(Beginning of Working data)

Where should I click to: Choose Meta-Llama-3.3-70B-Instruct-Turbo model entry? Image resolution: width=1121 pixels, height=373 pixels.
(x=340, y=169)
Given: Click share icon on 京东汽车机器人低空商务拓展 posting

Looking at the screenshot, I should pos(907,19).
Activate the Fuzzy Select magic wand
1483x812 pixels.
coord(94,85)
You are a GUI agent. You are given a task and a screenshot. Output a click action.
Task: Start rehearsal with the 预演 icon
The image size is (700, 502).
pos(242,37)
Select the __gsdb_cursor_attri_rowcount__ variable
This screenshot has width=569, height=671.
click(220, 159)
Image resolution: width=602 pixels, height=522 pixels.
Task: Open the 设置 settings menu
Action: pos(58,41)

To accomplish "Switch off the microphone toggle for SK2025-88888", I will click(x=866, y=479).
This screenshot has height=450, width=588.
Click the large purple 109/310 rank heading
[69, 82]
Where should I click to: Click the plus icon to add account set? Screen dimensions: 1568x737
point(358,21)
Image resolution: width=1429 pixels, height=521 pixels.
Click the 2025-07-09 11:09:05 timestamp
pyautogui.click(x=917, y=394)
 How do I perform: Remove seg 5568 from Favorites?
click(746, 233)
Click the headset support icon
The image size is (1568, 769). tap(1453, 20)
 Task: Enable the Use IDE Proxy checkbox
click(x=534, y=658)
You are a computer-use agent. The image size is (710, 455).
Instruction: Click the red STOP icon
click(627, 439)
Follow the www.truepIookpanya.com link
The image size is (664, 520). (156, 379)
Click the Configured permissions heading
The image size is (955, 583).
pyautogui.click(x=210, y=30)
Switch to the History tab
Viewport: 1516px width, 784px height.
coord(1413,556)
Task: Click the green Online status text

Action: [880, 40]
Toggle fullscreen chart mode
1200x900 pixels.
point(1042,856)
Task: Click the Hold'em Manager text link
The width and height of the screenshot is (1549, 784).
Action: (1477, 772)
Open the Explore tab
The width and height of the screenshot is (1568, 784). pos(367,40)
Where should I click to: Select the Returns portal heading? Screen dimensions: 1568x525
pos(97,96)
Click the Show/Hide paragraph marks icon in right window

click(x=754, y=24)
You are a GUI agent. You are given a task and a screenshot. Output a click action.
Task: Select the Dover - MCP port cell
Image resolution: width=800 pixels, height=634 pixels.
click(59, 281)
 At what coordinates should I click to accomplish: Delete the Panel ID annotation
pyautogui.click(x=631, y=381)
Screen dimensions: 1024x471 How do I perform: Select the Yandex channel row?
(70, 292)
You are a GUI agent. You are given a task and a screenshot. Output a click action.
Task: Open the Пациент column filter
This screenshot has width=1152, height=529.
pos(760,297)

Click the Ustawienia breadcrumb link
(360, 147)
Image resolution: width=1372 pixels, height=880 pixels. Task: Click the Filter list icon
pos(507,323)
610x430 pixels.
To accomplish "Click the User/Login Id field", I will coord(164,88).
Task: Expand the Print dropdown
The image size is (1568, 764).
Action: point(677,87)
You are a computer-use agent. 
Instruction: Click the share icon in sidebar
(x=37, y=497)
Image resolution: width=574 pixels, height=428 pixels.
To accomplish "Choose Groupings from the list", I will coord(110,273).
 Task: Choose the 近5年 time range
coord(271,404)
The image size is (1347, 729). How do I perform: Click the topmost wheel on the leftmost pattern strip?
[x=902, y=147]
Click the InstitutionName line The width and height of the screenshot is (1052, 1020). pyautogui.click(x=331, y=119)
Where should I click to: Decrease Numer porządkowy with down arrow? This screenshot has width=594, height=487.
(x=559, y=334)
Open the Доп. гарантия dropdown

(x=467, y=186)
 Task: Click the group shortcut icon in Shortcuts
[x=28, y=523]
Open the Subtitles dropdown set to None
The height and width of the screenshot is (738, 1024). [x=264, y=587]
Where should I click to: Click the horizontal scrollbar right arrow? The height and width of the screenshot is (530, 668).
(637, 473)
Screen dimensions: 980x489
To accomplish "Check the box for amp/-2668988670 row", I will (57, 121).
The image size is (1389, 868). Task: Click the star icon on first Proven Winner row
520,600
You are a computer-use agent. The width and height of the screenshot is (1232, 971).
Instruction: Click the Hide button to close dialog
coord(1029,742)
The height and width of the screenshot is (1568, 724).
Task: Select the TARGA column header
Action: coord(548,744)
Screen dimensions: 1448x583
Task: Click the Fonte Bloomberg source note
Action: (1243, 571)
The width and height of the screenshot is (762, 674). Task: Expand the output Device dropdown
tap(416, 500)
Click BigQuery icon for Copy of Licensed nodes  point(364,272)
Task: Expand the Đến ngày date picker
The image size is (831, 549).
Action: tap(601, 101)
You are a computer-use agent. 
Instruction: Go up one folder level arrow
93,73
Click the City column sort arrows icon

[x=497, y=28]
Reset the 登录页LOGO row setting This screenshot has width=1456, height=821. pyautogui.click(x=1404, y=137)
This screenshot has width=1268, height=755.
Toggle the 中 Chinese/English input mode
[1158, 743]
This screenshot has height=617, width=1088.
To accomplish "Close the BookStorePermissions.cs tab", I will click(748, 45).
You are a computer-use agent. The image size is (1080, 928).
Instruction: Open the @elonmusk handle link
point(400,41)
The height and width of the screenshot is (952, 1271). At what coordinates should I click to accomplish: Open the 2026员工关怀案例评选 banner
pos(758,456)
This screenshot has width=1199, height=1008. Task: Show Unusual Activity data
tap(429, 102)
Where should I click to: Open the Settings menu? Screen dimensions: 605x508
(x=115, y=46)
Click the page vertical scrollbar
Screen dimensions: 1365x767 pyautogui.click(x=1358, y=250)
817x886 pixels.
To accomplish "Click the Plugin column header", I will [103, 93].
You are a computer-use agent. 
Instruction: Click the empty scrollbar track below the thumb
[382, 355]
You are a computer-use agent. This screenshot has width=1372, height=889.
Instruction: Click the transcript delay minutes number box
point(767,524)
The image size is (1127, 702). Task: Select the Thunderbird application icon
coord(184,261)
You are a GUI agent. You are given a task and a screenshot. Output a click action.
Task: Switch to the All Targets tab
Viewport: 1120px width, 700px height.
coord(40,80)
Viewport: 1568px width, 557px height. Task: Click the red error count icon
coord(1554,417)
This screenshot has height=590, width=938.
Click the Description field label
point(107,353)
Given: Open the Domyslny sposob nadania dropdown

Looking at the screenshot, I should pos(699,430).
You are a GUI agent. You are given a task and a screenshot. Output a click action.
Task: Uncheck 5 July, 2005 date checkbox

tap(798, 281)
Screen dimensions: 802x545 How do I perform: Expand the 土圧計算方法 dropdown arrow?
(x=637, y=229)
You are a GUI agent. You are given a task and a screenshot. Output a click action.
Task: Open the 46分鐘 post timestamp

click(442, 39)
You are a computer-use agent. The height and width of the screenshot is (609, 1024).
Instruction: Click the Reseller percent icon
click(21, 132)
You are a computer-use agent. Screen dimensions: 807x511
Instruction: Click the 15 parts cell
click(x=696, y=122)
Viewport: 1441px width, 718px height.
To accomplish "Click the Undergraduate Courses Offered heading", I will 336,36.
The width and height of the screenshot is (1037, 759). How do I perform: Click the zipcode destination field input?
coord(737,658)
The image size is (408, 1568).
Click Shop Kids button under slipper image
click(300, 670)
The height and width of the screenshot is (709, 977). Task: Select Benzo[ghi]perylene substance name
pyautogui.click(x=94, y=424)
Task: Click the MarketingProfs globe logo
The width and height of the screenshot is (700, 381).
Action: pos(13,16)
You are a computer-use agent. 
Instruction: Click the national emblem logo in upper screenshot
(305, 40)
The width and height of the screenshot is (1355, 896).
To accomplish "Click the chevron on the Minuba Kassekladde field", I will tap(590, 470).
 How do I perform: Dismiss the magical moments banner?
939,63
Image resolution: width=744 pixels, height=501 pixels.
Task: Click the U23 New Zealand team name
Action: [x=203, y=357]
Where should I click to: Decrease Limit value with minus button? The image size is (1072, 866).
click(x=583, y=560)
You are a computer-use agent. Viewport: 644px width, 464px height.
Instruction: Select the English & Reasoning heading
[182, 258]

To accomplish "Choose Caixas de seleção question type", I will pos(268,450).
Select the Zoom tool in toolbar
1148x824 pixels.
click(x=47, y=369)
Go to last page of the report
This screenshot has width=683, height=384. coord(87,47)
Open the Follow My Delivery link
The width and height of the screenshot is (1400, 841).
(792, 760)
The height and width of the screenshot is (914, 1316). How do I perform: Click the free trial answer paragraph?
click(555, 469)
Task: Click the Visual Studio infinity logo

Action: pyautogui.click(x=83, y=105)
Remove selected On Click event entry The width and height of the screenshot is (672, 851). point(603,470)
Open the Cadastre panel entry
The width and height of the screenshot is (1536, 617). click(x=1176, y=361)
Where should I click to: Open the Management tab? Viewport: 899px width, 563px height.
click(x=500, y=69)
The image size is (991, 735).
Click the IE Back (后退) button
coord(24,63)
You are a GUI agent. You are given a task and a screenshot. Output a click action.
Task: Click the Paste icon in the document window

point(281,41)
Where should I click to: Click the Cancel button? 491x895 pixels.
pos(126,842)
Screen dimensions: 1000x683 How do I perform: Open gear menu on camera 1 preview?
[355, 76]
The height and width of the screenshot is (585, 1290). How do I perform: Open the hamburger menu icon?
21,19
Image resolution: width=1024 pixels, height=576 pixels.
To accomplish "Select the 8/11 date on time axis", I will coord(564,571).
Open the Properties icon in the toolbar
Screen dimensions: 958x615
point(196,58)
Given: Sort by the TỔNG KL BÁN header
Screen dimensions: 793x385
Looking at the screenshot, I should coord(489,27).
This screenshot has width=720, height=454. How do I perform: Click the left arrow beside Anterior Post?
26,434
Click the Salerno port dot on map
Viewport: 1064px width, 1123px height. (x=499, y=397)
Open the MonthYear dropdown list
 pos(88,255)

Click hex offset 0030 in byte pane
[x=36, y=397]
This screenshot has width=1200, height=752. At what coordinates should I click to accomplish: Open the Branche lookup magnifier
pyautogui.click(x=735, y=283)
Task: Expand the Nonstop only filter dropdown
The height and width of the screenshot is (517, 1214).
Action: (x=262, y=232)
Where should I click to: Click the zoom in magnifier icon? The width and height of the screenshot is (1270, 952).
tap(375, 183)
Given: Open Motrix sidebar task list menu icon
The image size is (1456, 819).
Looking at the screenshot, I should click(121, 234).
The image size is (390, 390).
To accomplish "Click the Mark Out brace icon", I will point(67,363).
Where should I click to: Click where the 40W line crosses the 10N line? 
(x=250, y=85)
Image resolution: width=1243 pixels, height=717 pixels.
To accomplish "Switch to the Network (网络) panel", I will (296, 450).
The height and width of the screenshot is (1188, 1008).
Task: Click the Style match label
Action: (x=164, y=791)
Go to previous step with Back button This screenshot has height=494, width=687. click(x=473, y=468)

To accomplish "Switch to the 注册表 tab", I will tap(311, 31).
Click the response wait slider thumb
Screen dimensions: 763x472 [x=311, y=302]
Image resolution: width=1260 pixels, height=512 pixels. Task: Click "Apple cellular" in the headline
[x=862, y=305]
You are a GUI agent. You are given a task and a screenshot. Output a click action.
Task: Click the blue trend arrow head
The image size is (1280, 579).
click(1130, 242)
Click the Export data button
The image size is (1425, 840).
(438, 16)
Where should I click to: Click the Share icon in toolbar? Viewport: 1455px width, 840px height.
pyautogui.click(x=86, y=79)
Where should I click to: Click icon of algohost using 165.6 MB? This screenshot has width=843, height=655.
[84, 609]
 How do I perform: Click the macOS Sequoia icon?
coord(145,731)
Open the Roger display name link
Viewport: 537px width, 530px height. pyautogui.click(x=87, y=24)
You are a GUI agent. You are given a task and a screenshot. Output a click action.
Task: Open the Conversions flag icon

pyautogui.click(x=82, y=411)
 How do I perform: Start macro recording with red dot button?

(End of Working data)

Take the entries above and copy them exactly from the first line through the line with "Switch to the History tab"; leave out every line after it.

Where should I click to: Choose Meta-Llama-3.3-70B-Instruct-Turbo model entry? Image resolution: width=1121 pixels, height=373 pixels.
(x=340, y=169)
Given: Click share icon on 京东汽车机器人低空商务拓展 posting

Looking at the screenshot, I should pos(907,19).
Activate the Fuzzy Select magic wand
1483x812 pixels.
coord(94,85)
You are a GUI agent. You are given a task and a screenshot. Output a click action.
Task: Start rehearsal with the 预演 icon
The image size is (700, 502).
pos(242,37)
Select the __gsdb_cursor_attri_rowcount__ variable
This screenshot has width=569, height=671.
click(220, 159)
Image resolution: width=602 pixels, height=522 pixels.
Task: Open the 设置 settings menu
Action: pos(58,41)

To accomplish "Switch off the microphone toggle for SK2025-88888", I will click(x=866, y=479).
This screenshot has height=450, width=588.
Click the large purple 109/310 rank heading
[69, 82]
Where should I click to: Click the plus icon to add account set? Screen dimensions: 1568x737
point(358,21)
Image resolution: width=1429 pixels, height=521 pixels.
Click the 2025-07-09 11:09:05 timestamp
pyautogui.click(x=917, y=394)
 How do I perform: Remove seg 5568 from Favorites?
click(746, 233)
Click the headset support icon
The image size is (1568, 769). tap(1453, 20)
 Task: Enable the Use IDE Proxy checkbox
click(x=534, y=658)
You are a computer-use agent. The image size is (710, 455).
Instruction: Click the red STOP icon
click(627, 439)
Follow the www.truepIookpanya.com link
The image size is (664, 520). (156, 379)
Click the Configured permissions heading
The image size is (955, 583).
pyautogui.click(x=210, y=30)
Switch to the History tab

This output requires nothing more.